A decade on from those trials, many of the top-end Penfolds reds have screw caps – including the recently released $150-a-bottle RWT Barossa Shiraz 2004. But as I’ve wondered before why, with the knowledge and confidence they had, did Penfolds not seize the leadership with screw caps? Instead they seemed to have opted for an equivocal, piecemeal rollout that hardly inspires confidence.

So, if screw cap is better for the other Penfolds reds, why not for Grange?

Well, says Peter Gago, ‘With Grange we’re talking about people cellaring it for thirty to fifty years. We’ve had trials for ten years, but we’ve got our fingers crossed that these wines will still be good in four or five decades. It’s the integrity of the seal, not ageing that’s of concern’.

He explains that while we know that screw cap seals keep white wines perfectly for thirty years, the chemistry of red wine is different and we simply don’t know for certain that the seal will last.

He recalls working with well-known sparkling-wine maker, Ed Carr, at the company’s Nuriootpa sparkling cellars. They observed that crown seals on sparkling red wines often deteriorated where those for sparkling whites didn’t.

Whether or not modern screw caps with their tin coated sealing wads will deteriorate in contact with red wine for fifty years is simply not known.

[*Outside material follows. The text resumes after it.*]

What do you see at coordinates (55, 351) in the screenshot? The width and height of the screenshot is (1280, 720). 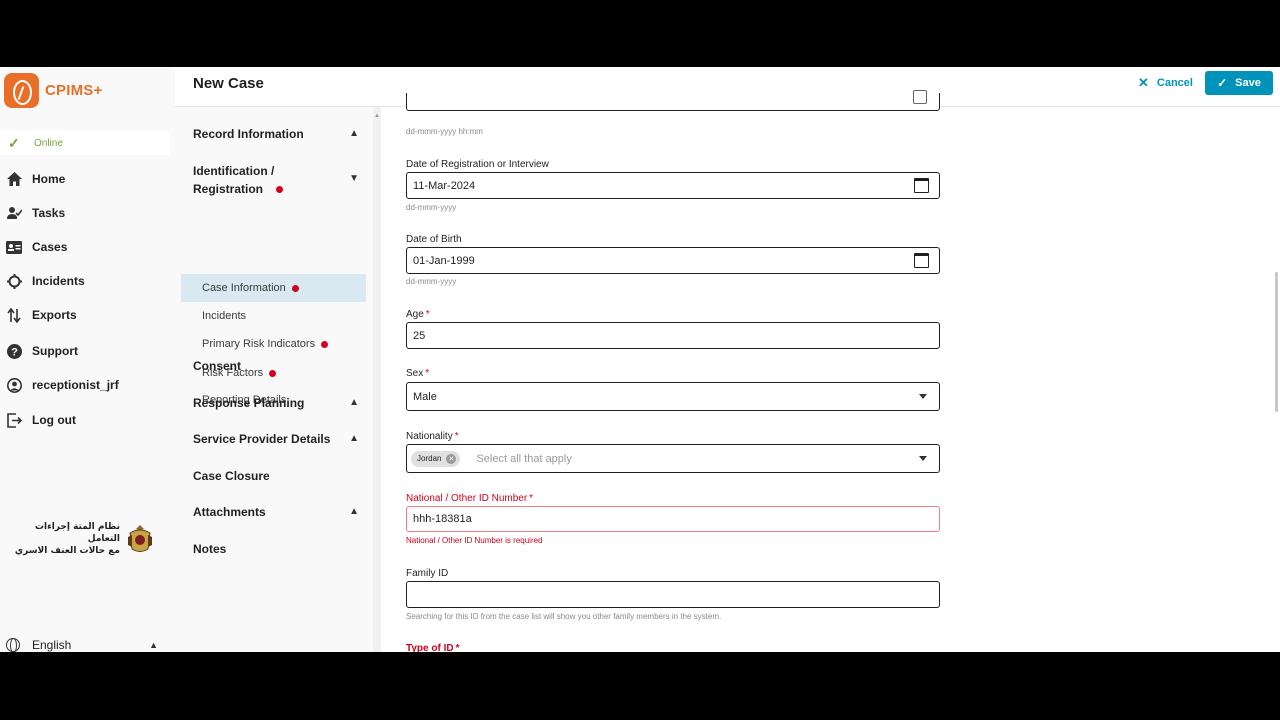 I see `sidebar-item-label: Support` at bounding box center [55, 351].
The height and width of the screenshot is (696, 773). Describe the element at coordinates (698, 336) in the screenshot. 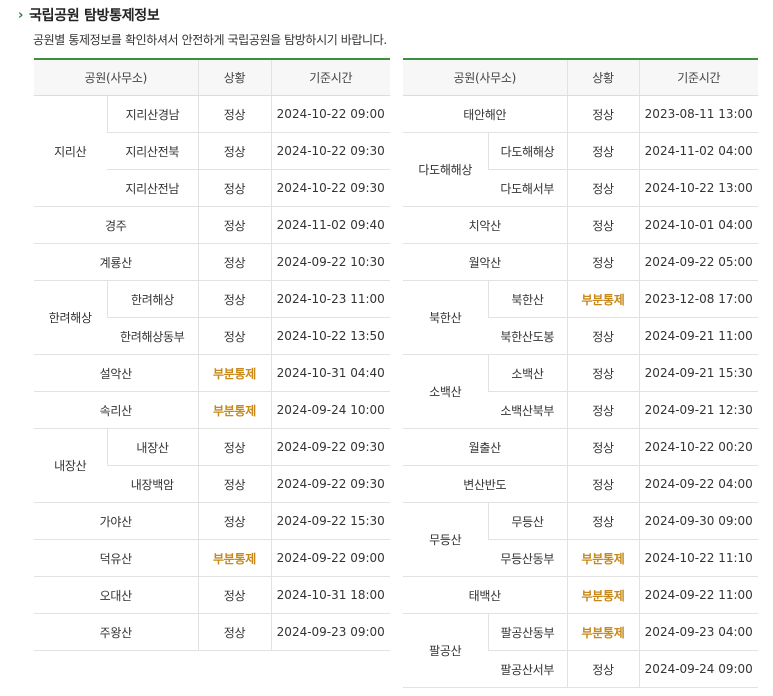

I see `time-cell: 2024-09-21 11:00` at that location.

We do know that some corks make the distance and some don’t.

We also know that top Bordeaux Chateau re-cork their museum stock every couple of decades. And Penfolds itself offers free re-corking clinics for customers with reds over fifteen years of age.

So, it might be argued that if screw cap is better than cork for the medium term, why not make the change and offer re-capping clinics? There’d probably be a lot less Grange lost than there is under cork.
But Gago believes the solution for Grange has to better than that, and that ‘it’s an engineering thing, and will be worth the wait’.

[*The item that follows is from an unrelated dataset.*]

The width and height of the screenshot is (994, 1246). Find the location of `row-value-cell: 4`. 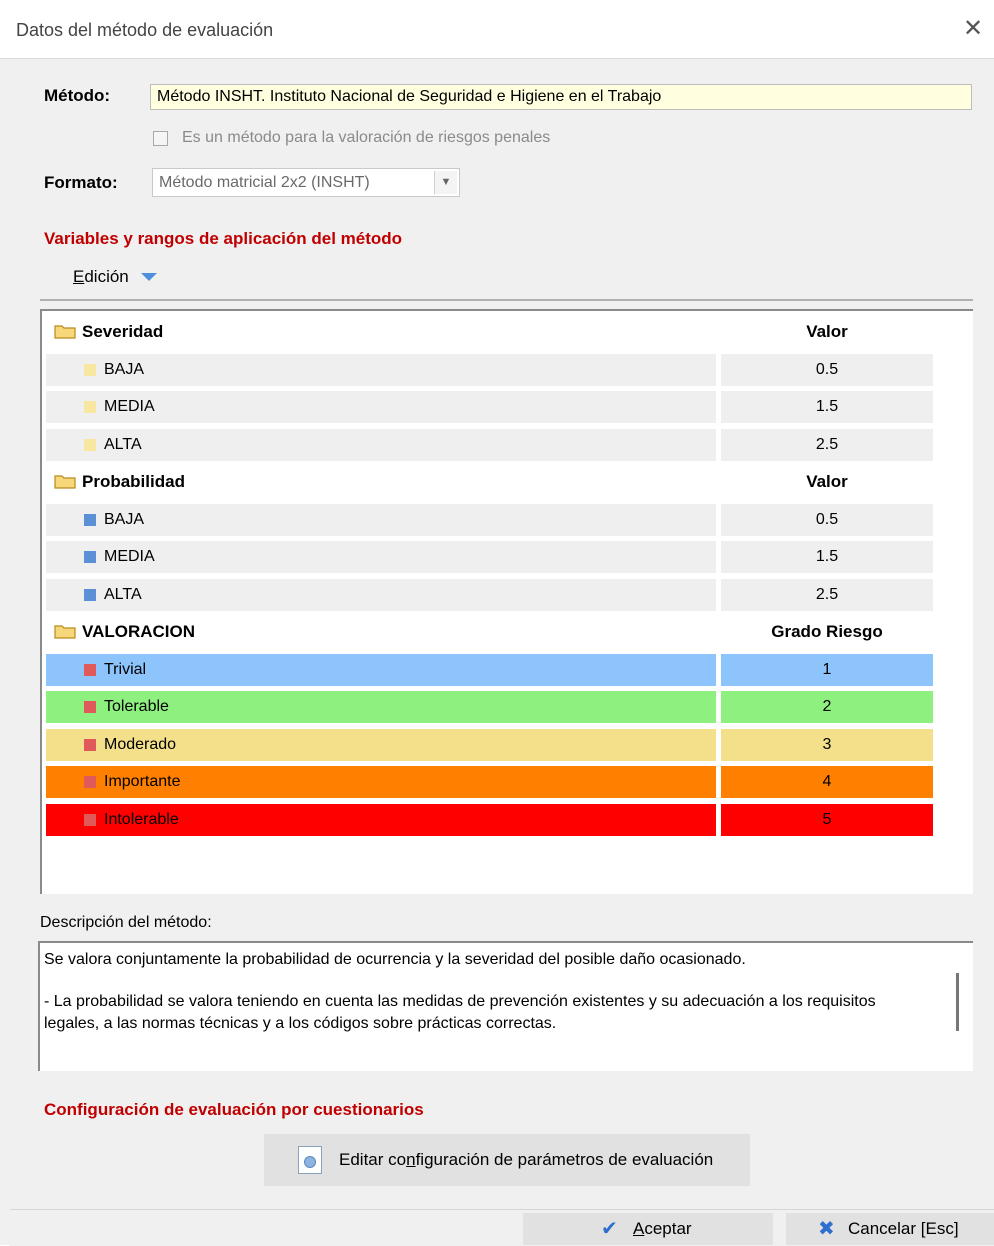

And we shouldn’t have to wait too many years for the Gago solution: glass-to-glass. He cites examples of industries containing gas with glass or ceramic valves.

Glass to glass, he says, is the ideal seal as there’s nothing to corrode – no perishable material like cork, the tin-coated wad in screw caps or the silicon ring of Vino-Lok.

He says the company engaged an engineer to develop the idea and already has a prototype – a glass disc held in place with a spring-loaded clamp. Once perfected, says Peter, it can be deployed rapidly.
As long as the mechanism creates the perfect seal – and that can be readily tested – wine maturation trials won’t be necessary. ‘We don’t need any air getting in. There’s enough in there’, says Peter, pointing to the neck of the 2002 Grange.

What’s in all this for the drinker? Well, better seals mean better wine. Winemakers and packaging engineers are at last closing what has been the weakest link in the quality control chain. Bring on the innovations, I say, and throw away the corkscrew.